>> START
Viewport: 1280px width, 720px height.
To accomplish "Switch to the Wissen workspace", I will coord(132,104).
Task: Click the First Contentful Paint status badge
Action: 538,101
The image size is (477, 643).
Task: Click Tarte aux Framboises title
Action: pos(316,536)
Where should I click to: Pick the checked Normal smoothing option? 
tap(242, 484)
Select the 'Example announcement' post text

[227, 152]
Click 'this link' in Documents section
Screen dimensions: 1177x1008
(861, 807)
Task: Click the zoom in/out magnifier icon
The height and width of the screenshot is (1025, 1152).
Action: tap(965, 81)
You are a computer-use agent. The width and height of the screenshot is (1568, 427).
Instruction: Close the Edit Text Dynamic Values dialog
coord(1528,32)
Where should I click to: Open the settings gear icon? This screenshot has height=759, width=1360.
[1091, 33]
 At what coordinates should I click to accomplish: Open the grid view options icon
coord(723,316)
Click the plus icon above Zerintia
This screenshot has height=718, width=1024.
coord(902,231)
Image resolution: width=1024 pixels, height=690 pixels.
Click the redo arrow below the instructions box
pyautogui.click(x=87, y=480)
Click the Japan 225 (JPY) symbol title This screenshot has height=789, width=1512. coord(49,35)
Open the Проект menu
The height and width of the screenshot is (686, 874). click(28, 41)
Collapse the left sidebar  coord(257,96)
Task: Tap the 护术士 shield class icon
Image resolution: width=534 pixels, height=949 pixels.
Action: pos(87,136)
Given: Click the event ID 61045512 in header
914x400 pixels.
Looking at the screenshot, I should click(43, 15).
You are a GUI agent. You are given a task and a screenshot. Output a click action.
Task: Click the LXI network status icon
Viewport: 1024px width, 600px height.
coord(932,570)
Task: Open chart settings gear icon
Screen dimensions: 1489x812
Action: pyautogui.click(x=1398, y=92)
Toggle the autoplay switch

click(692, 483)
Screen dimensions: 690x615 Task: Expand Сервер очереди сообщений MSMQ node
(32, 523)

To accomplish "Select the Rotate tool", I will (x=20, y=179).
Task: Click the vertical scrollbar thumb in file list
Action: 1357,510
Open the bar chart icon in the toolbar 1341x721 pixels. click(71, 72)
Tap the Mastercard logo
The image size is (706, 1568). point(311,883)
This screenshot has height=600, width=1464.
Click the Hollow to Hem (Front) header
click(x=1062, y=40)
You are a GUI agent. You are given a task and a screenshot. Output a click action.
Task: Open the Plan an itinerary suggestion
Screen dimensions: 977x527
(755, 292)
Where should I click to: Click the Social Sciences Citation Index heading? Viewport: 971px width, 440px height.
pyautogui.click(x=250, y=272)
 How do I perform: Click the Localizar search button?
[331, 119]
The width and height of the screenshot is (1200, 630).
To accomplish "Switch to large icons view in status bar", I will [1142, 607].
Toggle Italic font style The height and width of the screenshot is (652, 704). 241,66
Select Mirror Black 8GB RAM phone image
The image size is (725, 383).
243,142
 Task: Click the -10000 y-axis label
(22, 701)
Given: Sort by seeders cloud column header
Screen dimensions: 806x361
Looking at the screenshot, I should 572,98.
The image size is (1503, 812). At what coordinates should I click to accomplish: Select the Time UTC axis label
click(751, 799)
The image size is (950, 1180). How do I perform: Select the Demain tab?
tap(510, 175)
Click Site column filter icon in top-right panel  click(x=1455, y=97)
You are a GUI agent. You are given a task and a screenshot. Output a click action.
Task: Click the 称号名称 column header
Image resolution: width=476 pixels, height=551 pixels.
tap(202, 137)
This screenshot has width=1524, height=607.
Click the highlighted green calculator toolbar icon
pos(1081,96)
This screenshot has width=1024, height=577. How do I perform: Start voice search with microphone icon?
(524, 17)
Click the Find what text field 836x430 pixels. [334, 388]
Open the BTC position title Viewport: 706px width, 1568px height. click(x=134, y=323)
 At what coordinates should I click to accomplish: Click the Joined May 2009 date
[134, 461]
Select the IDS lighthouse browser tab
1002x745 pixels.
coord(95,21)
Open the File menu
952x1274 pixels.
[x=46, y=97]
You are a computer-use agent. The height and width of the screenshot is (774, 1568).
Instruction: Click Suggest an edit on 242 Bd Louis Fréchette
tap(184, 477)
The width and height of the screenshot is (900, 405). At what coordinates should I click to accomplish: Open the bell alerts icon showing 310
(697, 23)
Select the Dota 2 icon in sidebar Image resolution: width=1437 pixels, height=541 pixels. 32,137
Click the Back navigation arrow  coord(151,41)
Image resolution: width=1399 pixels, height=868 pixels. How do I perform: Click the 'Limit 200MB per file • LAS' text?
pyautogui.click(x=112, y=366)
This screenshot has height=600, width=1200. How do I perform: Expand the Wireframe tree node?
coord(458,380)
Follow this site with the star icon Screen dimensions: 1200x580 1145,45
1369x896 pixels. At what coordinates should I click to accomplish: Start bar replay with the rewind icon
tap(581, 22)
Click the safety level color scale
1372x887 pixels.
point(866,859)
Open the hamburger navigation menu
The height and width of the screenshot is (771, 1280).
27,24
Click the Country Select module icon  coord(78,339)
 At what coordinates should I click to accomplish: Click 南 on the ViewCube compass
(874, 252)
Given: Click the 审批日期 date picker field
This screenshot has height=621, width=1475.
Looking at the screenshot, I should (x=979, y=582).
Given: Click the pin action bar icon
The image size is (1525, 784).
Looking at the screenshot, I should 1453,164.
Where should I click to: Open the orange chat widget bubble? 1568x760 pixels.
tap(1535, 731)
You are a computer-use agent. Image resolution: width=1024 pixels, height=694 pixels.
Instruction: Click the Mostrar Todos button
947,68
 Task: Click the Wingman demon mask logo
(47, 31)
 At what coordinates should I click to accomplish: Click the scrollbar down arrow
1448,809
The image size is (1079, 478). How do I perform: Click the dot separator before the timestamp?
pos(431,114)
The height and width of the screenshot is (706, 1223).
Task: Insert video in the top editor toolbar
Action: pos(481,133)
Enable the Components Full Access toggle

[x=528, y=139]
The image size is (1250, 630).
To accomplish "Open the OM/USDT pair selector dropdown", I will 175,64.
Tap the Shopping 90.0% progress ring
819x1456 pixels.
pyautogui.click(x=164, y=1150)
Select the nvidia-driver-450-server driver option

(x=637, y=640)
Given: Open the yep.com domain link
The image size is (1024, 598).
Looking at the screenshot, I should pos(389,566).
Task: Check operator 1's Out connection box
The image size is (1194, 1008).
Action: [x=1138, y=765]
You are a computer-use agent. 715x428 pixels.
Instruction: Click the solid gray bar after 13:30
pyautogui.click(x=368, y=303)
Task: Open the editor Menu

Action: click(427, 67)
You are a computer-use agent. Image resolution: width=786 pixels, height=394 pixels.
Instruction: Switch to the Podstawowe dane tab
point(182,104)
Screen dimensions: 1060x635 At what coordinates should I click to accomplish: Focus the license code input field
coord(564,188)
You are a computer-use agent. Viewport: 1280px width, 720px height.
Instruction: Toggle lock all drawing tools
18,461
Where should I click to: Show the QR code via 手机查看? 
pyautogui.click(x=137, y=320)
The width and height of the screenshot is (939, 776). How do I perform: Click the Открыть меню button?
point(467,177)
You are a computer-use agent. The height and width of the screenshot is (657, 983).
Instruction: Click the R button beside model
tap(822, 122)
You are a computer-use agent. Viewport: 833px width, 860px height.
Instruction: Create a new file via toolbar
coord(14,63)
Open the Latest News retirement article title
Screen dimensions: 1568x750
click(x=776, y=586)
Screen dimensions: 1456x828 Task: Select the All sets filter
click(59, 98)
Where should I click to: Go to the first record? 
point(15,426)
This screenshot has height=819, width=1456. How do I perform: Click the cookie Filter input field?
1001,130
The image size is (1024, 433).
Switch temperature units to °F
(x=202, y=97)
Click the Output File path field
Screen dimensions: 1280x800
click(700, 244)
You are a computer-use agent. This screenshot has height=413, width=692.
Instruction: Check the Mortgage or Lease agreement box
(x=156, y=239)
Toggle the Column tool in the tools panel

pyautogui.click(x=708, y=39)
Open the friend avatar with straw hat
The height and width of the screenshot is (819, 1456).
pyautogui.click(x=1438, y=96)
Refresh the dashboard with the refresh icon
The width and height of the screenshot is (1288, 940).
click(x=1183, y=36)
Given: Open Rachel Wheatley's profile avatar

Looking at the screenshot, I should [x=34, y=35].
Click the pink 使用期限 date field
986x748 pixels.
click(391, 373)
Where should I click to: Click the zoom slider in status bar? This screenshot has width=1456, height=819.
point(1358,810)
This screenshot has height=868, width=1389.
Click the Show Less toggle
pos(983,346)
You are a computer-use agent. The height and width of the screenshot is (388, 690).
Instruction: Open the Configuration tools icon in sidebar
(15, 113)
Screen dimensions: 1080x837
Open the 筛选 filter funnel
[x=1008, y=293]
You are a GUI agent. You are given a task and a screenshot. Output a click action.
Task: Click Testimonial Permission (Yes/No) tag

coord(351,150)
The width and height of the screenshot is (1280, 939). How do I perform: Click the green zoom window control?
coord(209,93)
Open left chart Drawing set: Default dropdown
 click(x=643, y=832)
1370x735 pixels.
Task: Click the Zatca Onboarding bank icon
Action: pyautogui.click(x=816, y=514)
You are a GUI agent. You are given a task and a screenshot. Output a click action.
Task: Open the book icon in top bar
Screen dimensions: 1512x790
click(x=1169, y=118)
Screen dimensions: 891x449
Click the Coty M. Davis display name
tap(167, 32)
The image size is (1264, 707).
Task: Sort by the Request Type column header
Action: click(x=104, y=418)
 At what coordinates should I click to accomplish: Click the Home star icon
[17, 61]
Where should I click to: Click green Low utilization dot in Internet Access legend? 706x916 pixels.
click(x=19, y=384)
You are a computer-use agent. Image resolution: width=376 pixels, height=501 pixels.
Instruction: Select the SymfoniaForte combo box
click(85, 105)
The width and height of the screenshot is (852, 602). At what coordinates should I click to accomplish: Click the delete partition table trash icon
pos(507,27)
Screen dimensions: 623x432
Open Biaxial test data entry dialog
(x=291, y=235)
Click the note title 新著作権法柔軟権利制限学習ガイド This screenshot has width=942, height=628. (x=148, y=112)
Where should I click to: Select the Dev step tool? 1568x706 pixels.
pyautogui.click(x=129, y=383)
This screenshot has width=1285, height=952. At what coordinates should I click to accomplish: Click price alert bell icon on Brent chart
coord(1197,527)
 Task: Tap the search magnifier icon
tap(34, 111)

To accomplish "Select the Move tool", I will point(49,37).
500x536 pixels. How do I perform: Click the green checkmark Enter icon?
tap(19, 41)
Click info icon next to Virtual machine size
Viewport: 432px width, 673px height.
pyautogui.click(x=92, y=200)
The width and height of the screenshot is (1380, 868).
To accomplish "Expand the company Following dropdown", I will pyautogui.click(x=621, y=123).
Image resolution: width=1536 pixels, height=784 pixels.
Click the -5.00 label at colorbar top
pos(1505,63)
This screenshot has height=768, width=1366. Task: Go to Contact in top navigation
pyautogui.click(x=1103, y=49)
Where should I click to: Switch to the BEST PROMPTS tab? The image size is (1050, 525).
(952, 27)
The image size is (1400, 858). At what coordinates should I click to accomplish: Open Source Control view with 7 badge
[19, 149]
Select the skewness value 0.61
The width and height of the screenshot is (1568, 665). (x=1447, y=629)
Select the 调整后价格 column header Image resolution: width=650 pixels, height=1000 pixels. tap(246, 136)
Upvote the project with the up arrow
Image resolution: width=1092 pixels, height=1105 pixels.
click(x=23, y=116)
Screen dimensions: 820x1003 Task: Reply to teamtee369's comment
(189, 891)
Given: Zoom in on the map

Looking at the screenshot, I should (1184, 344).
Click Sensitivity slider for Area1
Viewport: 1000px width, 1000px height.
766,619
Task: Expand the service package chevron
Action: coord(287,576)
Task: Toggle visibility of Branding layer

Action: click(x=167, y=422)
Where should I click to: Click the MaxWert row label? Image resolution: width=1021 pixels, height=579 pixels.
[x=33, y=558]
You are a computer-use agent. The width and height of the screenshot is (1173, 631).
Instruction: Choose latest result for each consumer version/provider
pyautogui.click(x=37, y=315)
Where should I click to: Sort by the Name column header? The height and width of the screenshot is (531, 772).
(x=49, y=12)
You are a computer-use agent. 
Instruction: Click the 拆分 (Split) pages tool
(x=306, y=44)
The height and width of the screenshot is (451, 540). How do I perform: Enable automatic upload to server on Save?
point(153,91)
>> END
▸ EXERCISE INSTRUCTIONS: Copy out the lines again word for word, starting at the line containing "You are a computer-use agent. Viewport: 833px" and ending at the line containing "[x=1008, y=293]".

▸ IN RESPONSE:
You are a computer-use agent. Viewport: 833px width, 860px height.
Instruction: Create a new file via toolbar
coord(14,63)
Open the Latest News retirement article title
Screen dimensions: 1568x750
click(x=776, y=586)
Screen dimensions: 1456x828 Task: Select the All sets filter
click(59, 98)
Where should I click to: Go to the first record? 
point(15,426)
This screenshot has height=819, width=1456. How do I perform: Click the cookie Filter input field?
1001,130
The image size is (1024, 433).
Switch temperature units to °F
(x=202, y=97)
Click the Output File path field
Screen dimensions: 1280x800
click(700, 244)
You are a computer-use agent. This screenshot has height=413, width=692.
Instruction: Check the Mortgage or Lease agreement box
(x=156, y=239)
Toggle the Column tool in the tools panel

pyautogui.click(x=708, y=39)
Open the friend avatar with straw hat
The height and width of the screenshot is (819, 1456).
pyautogui.click(x=1438, y=96)
Refresh the dashboard with the refresh icon
The width and height of the screenshot is (1288, 940).
click(x=1183, y=36)
Given: Open Rachel Wheatley's profile avatar

Looking at the screenshot, I should [x=34, y=35].
Click the pink 使用期限 date field
986x748 pixels.
click(391, 373)
Where should I click to: Click the zoom slider in status bar? This screenshot has width=1456, height=819.
point(1358,810)
This screenshot has height=868, width=1389.
Click the Show Less toggle
pos(983,346)
You are a computer-use agent. The height and width of the screenshot is (388, 690).
Instruction: Open the Configuration tools icon in sidebar
(15, 113)
Screen dimensions: 1080x837
Open the 筛选 filter funnel
[x=1008, y=293]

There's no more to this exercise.